TL;DR
How can you find "unreachable keys" in a key/value store with a large amount of data?
Background
In comparison to relational database that provide ACID guarantees, NoSQL key/value databases provide fewer guarantees in order to handle "big data". For example, they only provide atomicity in the context of a single key/value pair, but they use techniques like distributed hash tables to "shard" the data across an arbitrarily large cluster of machines.
Keys are often unfriendly for humans. For example, a key for a blob of data
representing an employee might be
Employee:39045e87-6c00-47a4-a683-7aba4354c44a
. The employee might also have a
more human-friendly identifier, such as the username jdoe
with which the
employee signs in to the system. This username would be stored as a separate
key/value pair, where the key might be EmployeeUsername:jdoe
. The value for
key EmployeeUsername:jdoe
is typically either an array of strings containing
the main key (think of it like a secondary index, which does not necessarily
contain unique values) or a denormalised version of employee blob (perhaps
aggregating data from other objects in order to improve query performance).
Problem
Now, given that key/value databases do not usually provide transactional
guarantees, what happens when a process inserts the key
Employee:39045e87-6c00-47a4-a683-7aba4354c44a
(along with the serialized
representation of the employee) but crashes before inserting the
EmployeeUsername:jdoe
key? The client does not know the key for the employee
data - he or she only knows the username jdoe
- so how to you find the
Employee:39045e87-6c00-47a4-a683-7aba4354c44a
key?
The only thing I can think of is to enumerate the keys in the key/value store
and once you find the appropriate key, "resume" the indexing/denormalisation.

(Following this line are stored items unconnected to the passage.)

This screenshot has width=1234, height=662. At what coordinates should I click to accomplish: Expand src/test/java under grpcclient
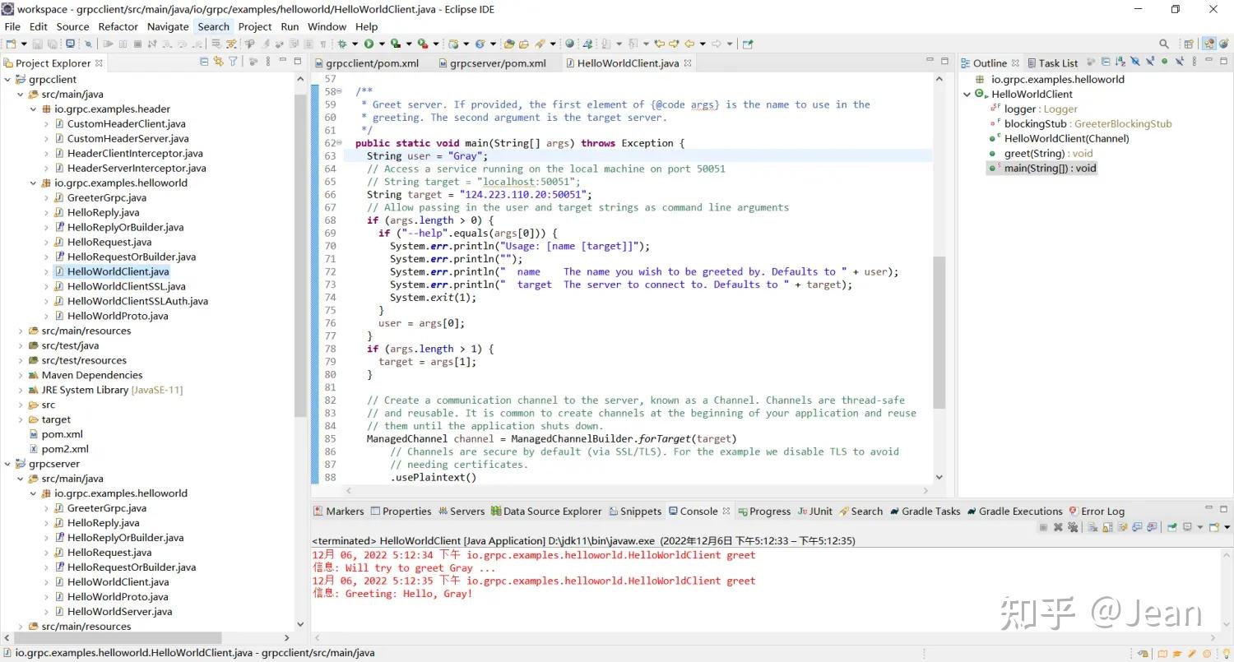tap(20, 345)
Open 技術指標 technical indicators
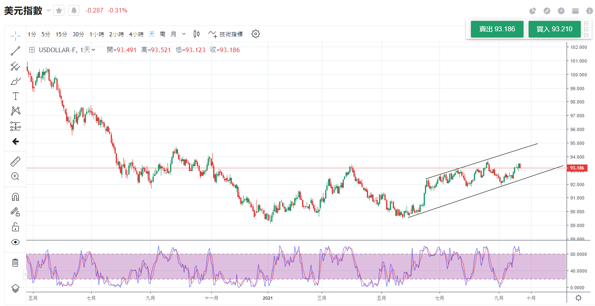 tap(226, 34)
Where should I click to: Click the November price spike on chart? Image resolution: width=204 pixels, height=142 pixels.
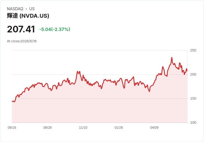click(x=78, y=71)
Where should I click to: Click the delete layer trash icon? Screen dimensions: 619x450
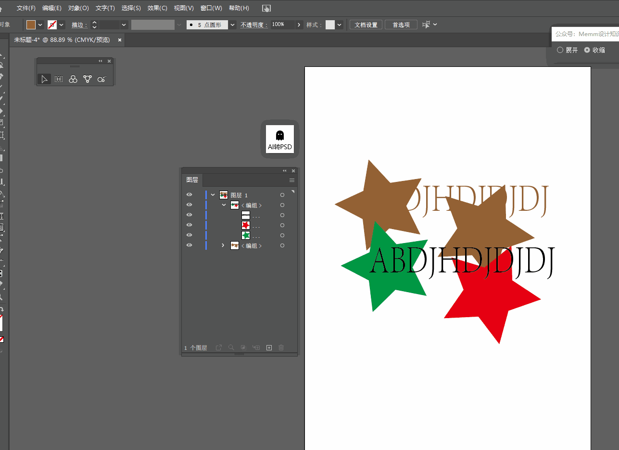281,347
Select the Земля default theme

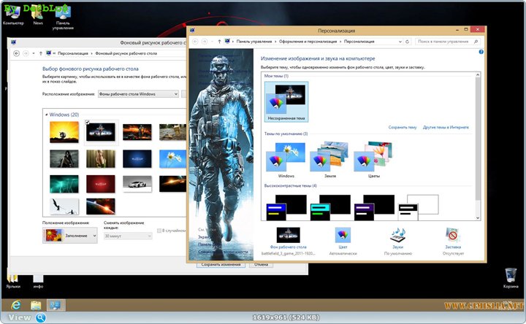point(329,159)
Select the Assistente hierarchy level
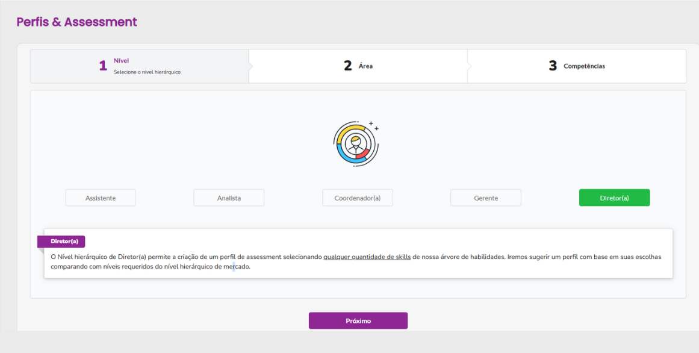 click(101, 198)
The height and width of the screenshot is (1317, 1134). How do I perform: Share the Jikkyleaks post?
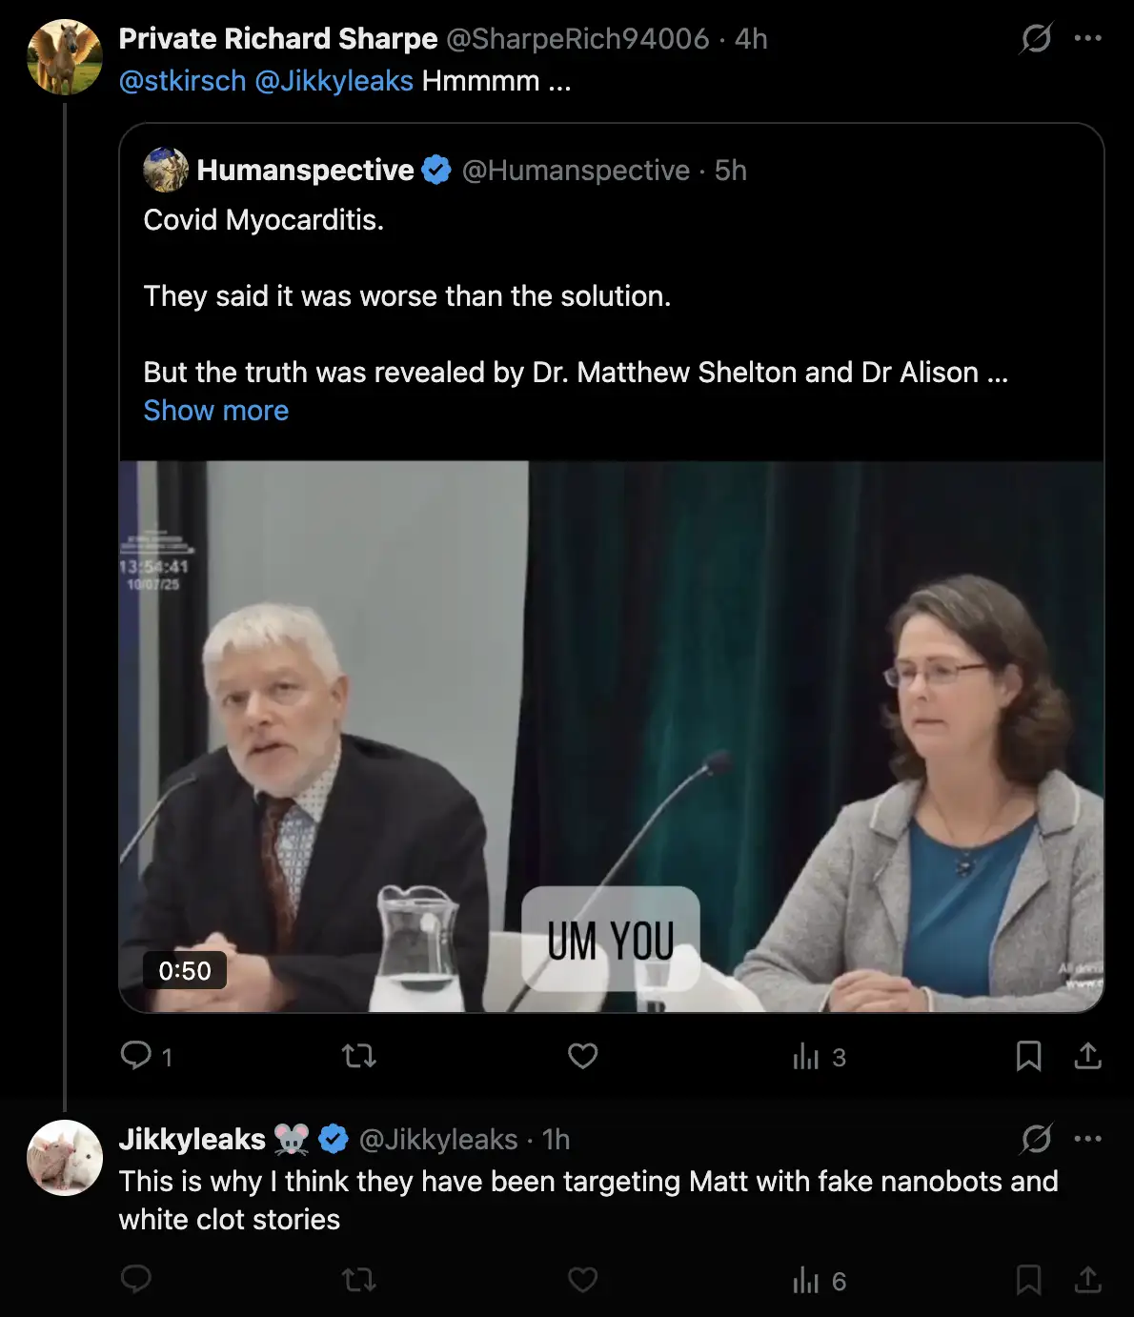click(x=1087, y=1280)
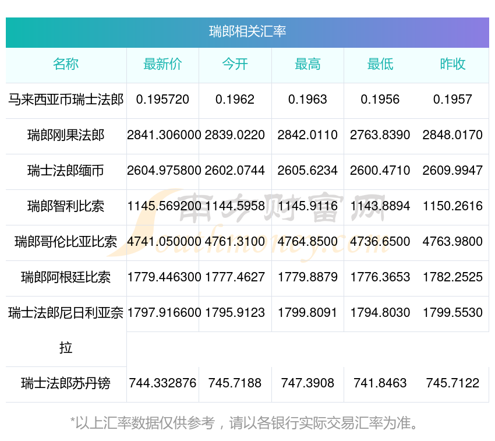Click the disclaimer text below the table
The width and height of the screenshot is (495, 441).
pyautogui.click(x=245, y=422)
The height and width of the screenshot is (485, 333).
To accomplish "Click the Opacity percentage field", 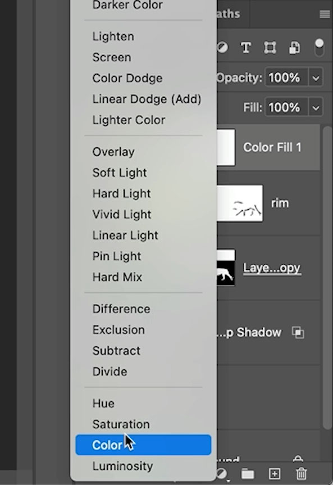I will [286, 78].
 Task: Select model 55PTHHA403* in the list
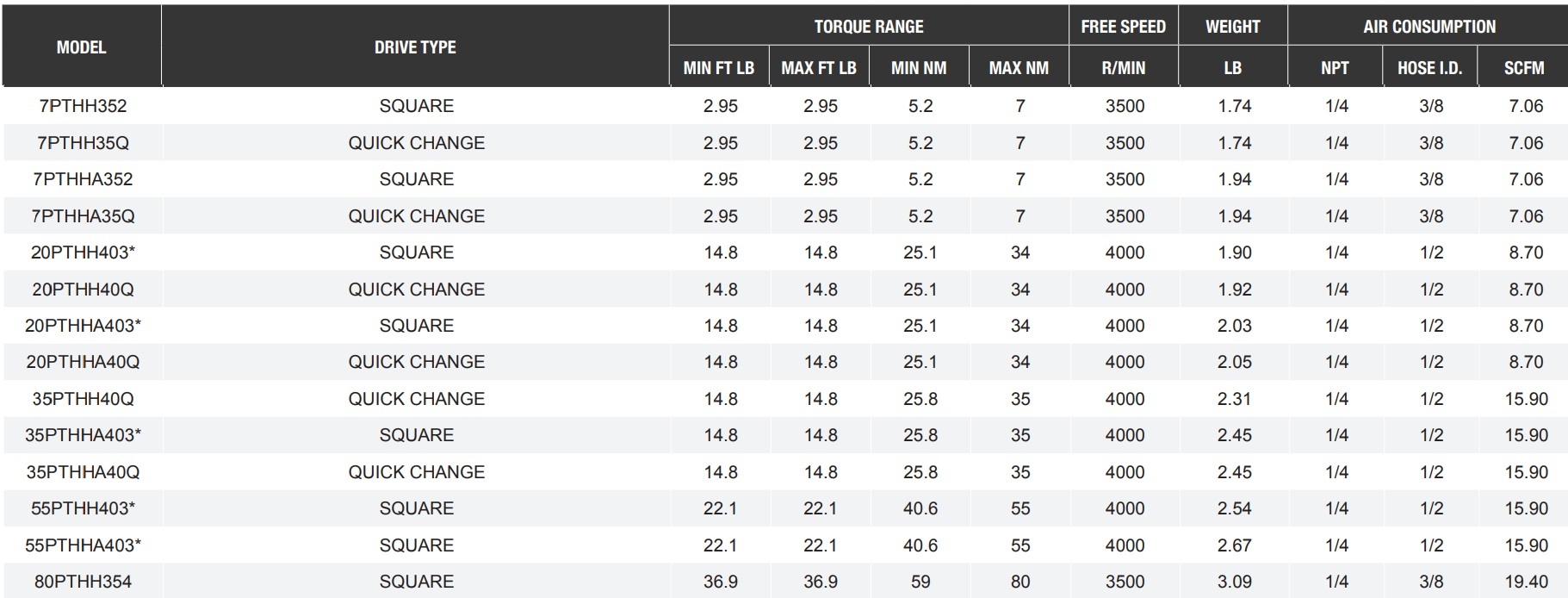83,545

I'm well aware of techniques like event sourcing, where an idempotent event
handler could respond to the event (e.g., EmployeeRegistered
) in order to
recreate the username-to-employee-uuid secondary index, but using event
sourcing over key/value store still requires enumeration of keys, which could
degrade performance.
Analogy
The more experience I have in IT, the more I see the same problems being tackled in different scenarios. For example, Linux filesystems store both file and directory contents in "inodes". You can think of these as key/value pairs, where the key is an integer and the value is the file/directory contents. When writing a new file, the system creates an inode and fills it with data THEN modifies the parent directory to add the "filename-to-inode" mapping. If the system crashes after creating the file but before referencing it in the parent directory, your file "exists on disk" but is essentially unreadable. When the system comes back online, hopefully it will place this file into the "lost+found" directory (I imagine it does this by scanning the entire disk). There are plenty of other examples (such as domain name to IP address mappings in the DNS system), but I specifically want to know how the above problem is tackled in NoSQL key/value databases.
EDIT
I found this interesting article on manual secondary indexes but it doesn't "broken" or "dated" secondary indexes.